Problem requirements >>
Among the records that follow, find the line with "Screen dimensions: 1879x887" and the line with "Task: Click the dark". Set down those lines and all lines between them exactly, without adding anything.

Information shown >>

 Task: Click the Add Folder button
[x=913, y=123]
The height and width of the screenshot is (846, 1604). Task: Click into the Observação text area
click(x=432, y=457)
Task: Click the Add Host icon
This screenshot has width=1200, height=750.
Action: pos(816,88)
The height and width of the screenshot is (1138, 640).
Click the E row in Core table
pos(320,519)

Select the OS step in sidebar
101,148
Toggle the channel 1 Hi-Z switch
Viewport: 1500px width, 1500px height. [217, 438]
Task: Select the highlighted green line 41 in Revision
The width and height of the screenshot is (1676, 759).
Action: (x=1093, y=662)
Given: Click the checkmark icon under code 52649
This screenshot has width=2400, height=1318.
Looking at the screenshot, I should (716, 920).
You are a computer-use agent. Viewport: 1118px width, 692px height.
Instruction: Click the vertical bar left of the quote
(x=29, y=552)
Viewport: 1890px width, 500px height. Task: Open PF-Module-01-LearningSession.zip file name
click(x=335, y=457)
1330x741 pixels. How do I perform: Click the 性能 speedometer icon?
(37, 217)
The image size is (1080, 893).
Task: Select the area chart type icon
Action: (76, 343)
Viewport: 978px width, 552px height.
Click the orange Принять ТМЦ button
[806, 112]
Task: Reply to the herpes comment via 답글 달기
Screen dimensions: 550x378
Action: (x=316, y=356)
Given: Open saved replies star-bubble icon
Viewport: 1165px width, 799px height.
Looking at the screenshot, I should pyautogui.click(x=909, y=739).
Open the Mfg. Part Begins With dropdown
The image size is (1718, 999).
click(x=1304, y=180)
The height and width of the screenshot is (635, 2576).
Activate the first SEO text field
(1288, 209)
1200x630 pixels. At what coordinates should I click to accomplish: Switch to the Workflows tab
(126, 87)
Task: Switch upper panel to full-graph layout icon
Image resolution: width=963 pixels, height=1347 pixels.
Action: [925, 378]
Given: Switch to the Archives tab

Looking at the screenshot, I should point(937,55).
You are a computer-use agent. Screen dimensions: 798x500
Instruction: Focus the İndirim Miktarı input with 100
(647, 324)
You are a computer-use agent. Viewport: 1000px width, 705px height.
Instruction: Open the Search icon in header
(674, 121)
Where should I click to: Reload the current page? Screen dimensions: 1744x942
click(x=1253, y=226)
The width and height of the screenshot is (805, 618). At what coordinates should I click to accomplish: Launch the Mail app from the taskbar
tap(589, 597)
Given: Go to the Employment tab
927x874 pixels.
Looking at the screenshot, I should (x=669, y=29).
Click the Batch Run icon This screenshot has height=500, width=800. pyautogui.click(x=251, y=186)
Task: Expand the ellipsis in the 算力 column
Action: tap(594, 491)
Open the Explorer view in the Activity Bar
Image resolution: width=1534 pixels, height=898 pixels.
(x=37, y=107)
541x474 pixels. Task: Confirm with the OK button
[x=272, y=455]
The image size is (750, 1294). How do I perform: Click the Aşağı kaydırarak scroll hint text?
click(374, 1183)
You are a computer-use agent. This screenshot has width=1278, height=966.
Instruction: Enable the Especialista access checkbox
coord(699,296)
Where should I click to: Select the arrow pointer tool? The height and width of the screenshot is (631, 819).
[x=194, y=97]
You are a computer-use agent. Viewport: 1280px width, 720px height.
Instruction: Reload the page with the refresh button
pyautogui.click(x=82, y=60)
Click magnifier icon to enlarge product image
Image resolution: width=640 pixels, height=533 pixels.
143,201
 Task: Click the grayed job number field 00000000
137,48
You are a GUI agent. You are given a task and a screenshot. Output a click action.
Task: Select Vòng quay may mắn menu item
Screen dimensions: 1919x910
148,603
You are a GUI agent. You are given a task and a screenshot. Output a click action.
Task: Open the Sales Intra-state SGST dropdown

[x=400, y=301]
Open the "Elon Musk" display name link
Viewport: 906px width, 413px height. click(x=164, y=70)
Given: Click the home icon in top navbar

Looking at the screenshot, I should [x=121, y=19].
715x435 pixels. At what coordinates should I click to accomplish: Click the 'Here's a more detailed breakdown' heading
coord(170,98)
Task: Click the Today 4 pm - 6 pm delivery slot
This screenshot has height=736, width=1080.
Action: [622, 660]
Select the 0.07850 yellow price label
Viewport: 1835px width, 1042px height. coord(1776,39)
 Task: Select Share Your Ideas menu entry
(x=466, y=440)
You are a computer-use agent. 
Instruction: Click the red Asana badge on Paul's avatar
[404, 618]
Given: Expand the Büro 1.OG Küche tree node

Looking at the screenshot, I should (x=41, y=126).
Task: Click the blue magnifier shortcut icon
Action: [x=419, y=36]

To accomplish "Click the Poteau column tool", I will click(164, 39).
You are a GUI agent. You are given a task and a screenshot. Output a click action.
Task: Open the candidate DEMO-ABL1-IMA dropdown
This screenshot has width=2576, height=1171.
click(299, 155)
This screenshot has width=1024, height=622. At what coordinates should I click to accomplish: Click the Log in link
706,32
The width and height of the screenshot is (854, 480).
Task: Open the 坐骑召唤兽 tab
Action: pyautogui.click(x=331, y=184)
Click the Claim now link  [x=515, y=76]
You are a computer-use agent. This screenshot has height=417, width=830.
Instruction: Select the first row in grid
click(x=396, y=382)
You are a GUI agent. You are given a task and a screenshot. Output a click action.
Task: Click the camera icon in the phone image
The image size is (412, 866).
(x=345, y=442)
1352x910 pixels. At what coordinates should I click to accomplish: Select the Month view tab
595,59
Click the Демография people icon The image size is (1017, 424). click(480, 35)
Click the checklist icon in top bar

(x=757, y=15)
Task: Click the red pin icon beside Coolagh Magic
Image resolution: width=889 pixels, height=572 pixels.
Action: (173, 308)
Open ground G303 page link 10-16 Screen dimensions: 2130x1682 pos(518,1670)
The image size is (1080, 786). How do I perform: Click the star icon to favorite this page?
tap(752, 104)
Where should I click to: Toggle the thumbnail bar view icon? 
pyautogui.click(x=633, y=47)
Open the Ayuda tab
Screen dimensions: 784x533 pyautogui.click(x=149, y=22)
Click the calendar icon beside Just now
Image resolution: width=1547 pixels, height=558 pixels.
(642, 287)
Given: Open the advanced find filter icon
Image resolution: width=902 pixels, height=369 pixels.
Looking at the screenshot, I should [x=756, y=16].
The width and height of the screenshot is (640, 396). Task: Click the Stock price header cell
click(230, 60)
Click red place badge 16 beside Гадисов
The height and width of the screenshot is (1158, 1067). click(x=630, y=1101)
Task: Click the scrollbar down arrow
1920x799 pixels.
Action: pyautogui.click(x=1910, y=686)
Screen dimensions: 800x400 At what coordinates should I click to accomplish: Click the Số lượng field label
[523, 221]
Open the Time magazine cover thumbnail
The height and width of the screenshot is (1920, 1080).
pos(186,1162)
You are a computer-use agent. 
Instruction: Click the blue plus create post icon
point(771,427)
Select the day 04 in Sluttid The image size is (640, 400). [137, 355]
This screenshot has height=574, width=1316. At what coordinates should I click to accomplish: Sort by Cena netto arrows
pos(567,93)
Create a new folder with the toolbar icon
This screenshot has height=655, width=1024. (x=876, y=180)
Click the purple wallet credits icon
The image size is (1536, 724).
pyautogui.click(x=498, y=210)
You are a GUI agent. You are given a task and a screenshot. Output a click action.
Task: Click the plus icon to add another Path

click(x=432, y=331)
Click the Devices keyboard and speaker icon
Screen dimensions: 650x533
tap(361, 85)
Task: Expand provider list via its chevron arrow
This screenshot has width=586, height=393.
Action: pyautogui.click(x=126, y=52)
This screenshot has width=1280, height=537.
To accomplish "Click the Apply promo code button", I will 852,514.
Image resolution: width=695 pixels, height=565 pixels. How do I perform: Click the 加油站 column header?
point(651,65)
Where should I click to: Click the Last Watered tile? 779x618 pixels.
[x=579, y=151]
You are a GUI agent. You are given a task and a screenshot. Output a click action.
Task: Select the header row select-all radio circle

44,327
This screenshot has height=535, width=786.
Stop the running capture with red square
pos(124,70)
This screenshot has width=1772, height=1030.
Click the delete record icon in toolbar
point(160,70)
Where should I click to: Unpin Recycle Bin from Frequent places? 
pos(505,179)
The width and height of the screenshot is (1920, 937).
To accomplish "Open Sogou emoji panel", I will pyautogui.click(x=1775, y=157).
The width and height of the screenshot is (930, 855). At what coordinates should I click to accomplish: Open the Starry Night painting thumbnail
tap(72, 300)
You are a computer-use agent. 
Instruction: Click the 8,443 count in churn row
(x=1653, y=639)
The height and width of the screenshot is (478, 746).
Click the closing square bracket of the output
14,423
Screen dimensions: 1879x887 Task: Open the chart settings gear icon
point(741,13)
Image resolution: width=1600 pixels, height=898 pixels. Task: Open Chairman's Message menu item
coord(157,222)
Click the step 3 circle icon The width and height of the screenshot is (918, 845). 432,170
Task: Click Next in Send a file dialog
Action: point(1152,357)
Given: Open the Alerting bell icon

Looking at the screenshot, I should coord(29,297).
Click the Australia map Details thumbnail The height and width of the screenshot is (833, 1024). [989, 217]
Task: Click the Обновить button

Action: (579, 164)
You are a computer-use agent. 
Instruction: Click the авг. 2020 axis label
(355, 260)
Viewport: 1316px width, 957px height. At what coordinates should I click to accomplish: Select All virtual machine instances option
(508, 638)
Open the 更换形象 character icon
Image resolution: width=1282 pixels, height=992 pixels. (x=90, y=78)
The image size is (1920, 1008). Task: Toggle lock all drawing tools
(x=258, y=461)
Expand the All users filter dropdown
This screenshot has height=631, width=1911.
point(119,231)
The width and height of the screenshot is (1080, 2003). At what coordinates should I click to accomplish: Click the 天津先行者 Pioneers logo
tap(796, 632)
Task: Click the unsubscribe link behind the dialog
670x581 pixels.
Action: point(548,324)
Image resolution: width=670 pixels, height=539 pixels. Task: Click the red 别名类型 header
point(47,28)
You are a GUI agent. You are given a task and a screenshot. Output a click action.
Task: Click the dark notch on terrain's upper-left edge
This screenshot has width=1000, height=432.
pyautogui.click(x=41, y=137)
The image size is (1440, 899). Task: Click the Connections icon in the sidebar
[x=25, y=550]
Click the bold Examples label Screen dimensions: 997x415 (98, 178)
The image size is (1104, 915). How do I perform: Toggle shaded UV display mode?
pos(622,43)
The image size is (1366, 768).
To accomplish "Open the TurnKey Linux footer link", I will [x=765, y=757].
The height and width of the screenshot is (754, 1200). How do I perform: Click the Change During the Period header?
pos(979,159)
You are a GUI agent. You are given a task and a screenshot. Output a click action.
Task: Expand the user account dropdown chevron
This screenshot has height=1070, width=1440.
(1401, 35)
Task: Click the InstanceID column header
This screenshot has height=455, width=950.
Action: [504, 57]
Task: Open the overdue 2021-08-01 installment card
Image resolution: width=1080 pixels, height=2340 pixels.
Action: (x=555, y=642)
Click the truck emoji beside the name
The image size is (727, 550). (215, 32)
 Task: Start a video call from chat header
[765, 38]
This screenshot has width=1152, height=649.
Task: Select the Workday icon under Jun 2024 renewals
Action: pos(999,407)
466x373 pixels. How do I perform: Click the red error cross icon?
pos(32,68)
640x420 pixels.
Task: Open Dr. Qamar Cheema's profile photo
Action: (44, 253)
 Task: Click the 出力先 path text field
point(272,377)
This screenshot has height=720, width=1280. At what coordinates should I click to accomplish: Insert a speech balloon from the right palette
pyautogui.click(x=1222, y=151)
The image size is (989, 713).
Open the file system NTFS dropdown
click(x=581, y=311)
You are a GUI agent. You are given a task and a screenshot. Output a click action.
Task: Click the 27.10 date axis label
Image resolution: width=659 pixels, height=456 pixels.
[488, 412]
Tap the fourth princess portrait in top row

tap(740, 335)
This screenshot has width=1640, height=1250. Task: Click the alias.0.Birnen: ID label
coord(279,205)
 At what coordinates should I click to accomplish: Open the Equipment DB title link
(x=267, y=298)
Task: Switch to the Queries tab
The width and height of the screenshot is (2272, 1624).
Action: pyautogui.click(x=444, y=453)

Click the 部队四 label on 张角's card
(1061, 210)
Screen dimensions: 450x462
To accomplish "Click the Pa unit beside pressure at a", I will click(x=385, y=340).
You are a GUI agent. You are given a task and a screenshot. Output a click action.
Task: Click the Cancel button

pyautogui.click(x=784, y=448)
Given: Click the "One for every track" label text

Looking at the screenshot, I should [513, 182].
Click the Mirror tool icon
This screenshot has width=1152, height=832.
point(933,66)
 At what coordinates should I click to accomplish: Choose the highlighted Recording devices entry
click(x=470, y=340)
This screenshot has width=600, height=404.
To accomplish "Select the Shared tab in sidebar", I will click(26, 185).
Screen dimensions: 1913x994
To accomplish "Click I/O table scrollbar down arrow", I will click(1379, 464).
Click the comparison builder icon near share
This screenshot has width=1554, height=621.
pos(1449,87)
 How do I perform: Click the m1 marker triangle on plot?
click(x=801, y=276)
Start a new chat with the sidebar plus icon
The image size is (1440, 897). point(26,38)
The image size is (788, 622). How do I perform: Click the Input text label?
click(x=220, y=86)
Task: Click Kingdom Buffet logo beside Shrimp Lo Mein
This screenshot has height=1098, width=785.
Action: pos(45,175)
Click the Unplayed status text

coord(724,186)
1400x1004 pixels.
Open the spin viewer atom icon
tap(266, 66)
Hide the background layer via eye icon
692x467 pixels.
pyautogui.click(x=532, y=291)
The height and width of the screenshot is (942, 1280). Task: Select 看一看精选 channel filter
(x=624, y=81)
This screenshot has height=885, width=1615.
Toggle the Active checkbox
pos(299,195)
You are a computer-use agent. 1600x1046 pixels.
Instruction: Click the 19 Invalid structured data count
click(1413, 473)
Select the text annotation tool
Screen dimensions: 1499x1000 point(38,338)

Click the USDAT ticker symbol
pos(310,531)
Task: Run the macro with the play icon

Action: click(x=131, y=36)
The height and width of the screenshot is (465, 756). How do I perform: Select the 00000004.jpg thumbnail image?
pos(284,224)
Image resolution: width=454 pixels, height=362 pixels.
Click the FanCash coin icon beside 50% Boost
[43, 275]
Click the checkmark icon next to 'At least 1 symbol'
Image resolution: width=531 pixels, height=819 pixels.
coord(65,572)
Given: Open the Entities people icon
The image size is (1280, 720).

Task result >>
Screen dimensions: 1879x887 Task: Open the chart settings gear icon
point(741,13)
Image resolution: width=1600 pixels, height=898 pixels. Task: Open Chairman's Message menu item
coord(157,222)
Click the step 3 circle icon The width and height of the screenshot is (918, 845). 432,170
Task: Click Next in Send a file dialog
Action: point(1152,357)
Given: Open the Alerting bell icon

Looking at the screenshot, I should coord(29,297).
Click the Australia map Details thumbnail The height and width of the screenshot is (833, 1024). [989, 217]
Task: Click the Обновить button

Action: (579, 164)
You are a computer-use agent. 
Instruction: Click the авг. 2020 axis label
(355, 260)
Viewport: 1316px width, 957px height. At what coordinates should I click to accomplish: Select All virtual machine instances option
(508, 638)
Open the 更换形象 character icon
Image resolution: width=1282 pixels, height=992 pixels. (x=90, y=78)
The image size is (1920, 1008). Task: Toggle lock all drawing tools
(x=258, y=461)
Expand the All users filter dropdown
This screenshot has height=631, width=1911.
point(119,231)
The width and height of the screenshot is (1080, 2003). At what coordinates should I click to accomplish: Click the 天津先行者 Pioneers logo
tap(796, 632)
Task: Click the unsubscribe link behind the dialog
670x581 pixels.
Action: point(548,324)
Image resolution: width=670 pixels, height=539 pixels. Task: Click the red 别名类型 header
point(47,28)
You are a GUI agent. You are given a task and a screenshot. Output a click action.
Task: Click the dark notch on terrain's upper-left edge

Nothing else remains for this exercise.